What the Study Found

EHS-Net found that chain restaurants and restaurants with food safety certified kitchen managers (CKMs) may have safer ground beef practices than other restaurants.

Safer ground beef practices in chain restaurants compared to independent restaurants include the following:

  • Managers in chain restaurants
    • Were more likely to say that they take the final temperature of hamburgers with a thermometer.
    • Were less likely to say that they serve rare or medium-rare hamburgers, even if customers ask for it. Rare or medium-rare hamburgers are undercooked.
  • Workers in chain restaurants
    • Were less likely to wipe their hands on cloths or aprons after touching raw ground beef.
    • Were less likely to use the same utensils on raw ground beef and other foods without washing between uses.
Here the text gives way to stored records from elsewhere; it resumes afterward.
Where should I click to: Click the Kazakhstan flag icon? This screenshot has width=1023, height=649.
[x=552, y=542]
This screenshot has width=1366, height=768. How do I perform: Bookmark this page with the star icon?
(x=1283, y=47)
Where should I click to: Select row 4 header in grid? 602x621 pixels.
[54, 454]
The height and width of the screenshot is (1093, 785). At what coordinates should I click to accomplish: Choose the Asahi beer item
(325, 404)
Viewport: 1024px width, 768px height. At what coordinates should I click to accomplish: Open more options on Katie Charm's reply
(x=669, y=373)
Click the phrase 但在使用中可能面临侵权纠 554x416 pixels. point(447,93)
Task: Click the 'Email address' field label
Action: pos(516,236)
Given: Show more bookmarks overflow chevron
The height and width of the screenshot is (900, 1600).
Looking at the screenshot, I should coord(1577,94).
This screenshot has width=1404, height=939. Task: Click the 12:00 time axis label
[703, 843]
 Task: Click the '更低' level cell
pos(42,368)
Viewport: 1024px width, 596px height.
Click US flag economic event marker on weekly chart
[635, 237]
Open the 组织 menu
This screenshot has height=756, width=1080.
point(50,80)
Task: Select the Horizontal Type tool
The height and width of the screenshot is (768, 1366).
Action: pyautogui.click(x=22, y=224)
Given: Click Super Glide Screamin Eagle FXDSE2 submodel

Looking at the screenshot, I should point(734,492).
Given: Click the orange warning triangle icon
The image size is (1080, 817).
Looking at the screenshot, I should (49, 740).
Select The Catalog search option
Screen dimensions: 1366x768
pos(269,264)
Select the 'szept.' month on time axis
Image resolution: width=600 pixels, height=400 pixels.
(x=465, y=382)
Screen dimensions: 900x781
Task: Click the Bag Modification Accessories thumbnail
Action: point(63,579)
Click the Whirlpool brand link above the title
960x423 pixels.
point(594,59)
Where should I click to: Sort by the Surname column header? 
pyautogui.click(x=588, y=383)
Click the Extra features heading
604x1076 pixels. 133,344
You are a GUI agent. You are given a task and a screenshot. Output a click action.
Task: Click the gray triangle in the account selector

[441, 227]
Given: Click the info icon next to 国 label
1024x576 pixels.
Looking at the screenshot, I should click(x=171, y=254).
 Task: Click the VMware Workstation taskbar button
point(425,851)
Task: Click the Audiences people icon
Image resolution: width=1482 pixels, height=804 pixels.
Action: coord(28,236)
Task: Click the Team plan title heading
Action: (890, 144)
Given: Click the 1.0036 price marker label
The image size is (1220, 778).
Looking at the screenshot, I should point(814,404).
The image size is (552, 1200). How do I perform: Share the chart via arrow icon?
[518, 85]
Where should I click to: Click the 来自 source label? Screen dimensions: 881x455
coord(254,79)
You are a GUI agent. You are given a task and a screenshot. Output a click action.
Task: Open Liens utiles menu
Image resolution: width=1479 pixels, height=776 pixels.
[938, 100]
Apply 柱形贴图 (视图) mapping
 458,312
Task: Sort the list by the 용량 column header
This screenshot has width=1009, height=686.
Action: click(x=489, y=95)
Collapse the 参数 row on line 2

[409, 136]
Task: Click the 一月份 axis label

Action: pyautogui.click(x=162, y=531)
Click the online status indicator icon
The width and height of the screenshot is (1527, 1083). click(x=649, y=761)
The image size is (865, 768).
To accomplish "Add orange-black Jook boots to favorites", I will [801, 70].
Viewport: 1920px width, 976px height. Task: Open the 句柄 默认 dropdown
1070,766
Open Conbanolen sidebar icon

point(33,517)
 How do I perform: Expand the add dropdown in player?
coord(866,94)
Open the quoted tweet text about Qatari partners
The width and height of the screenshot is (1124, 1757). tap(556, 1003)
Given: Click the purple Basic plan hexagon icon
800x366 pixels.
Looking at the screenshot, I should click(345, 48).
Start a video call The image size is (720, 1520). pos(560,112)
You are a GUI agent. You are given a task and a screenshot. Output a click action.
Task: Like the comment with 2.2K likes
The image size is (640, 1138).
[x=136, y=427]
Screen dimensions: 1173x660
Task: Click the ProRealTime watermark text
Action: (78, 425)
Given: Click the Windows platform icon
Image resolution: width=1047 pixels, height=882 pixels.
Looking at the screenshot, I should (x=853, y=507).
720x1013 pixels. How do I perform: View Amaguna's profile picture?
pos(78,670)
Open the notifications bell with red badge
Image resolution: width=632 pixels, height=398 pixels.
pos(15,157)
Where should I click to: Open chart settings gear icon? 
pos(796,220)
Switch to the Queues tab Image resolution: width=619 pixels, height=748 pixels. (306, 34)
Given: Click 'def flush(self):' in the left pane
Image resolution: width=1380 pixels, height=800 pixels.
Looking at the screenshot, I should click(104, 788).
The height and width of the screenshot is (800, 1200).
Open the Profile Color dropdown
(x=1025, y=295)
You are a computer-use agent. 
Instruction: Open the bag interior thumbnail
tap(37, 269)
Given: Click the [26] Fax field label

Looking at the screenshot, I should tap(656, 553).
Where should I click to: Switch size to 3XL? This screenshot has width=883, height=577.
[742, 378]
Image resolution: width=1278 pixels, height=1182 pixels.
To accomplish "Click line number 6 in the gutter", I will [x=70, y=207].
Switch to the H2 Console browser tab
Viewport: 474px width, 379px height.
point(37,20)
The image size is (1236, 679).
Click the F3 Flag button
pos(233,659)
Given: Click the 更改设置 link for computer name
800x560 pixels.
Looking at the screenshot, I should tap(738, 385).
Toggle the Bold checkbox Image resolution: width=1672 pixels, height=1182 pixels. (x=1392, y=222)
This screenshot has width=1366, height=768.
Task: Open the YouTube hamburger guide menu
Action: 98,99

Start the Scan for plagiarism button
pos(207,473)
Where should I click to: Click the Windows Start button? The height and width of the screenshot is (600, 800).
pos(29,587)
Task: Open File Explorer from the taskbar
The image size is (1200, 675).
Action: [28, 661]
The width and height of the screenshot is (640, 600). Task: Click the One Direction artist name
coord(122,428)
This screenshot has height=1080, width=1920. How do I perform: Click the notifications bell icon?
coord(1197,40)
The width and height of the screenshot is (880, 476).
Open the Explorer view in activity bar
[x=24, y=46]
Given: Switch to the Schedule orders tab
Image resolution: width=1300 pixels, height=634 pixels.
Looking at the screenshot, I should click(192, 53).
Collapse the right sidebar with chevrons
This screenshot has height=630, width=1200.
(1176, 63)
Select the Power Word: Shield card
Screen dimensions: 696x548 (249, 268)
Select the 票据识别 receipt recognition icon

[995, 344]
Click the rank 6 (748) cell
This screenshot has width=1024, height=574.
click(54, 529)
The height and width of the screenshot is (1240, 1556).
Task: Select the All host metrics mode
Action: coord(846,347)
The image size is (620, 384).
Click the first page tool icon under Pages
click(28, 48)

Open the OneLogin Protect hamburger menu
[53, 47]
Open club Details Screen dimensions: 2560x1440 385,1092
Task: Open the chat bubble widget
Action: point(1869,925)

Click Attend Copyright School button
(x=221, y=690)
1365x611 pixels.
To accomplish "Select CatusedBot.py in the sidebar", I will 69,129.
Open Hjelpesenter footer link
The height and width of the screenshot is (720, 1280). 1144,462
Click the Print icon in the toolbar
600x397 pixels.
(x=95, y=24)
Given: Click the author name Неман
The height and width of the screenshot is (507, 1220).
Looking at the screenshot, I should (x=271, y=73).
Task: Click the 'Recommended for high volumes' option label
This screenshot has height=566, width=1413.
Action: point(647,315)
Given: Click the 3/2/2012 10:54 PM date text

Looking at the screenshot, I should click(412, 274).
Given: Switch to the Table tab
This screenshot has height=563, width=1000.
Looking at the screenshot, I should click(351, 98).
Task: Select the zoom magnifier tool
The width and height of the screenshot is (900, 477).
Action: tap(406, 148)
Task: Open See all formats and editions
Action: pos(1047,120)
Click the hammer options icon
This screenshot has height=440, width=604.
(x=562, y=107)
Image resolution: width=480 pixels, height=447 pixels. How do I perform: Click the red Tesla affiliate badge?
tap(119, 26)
Safer ground beef practices in restaurants with CKMs compared to those without CKMs include the following:

Managers in restaurants with CKMs

  • Were more likely to say that they take the final temperature of hamburgers with a thermometer.
  • Were less likely to say that they serve rare or medium-rare hamburgers, even if customers ask for it.
Key Terms
  • Certified kitchen manager: a restaurant manager that has passed a test about food safety.
  • Chain restaurant: one with the same name and operations as other restaurants. Restaurants with the same name in many cities are chain restaurants.
  • Cross contamination: spread of germs from one surface or food to another by contact.
  • E. coli: germ that cause foodborne illness.
  • Sit-down restaurant: restaurant where customers receive table service, rather than ordering at a counter
  • Undercooked burger: a burger that is not cooked to the FDA recommended temperature of 155°F
What Is EHS-Net?

This study was conducted by the Environmental Health Specialists Network (EHS-Net). EHS-Net is a federally funded collaboration of federal, state, and local environmental health specialists and epidemiologists working to better understand the environmental causes of foodborne illness.